When sailing offshore there is only a small temperature change – around the UK we may add a jumper at night, but the temperature difference is minimal. If we look at buoy reports, the difference in air temperature does not change very much between day and night whereas on land there will be a large difference.

The large daily change in temperature over the land gives us the ‘normal’ coastal wind pattern of light wind overnight as the land cools and the air above it also cools, sinking to the ground where the air is slowed by friction.

During the day the heating land will add energy to the atmosphere, allowing the wind to increase and quite possibly a sea breeze to develop.
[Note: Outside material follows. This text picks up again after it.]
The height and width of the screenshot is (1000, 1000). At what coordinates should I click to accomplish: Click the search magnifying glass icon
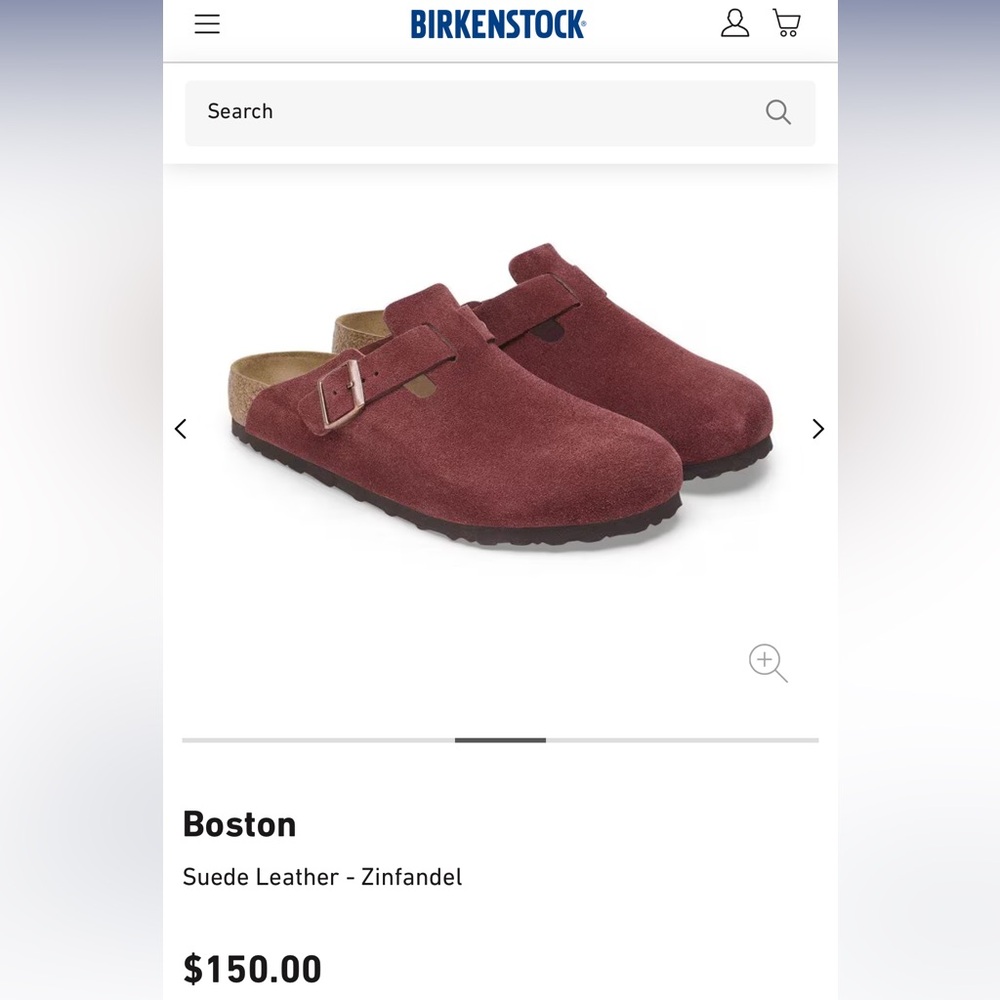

At sea the difference in air temperature does not change very much between day and night whereas on land there will be a large difference.

If we measure wind speed against time we find that on average the maximum wind speed will be at the time of maximum temperature, which is mid-afternoon.

Out at sea, however, this is unlikely to be the case as the change in temperature through the day is minimal so we look to other influences to explain the changes in wind speeds. If we remove large scale synoptic features, what will cause the wind speed to change throughout the day?

Cloud cover is one thing, we know that cloud top temperatures will drop at night as the clouds radiate energy to space. One theory goes that, as the clouds cool, the contrast between the sea surface temperature and the clouds increases, causing more turbulence and instability, which in turn increases the wind speed.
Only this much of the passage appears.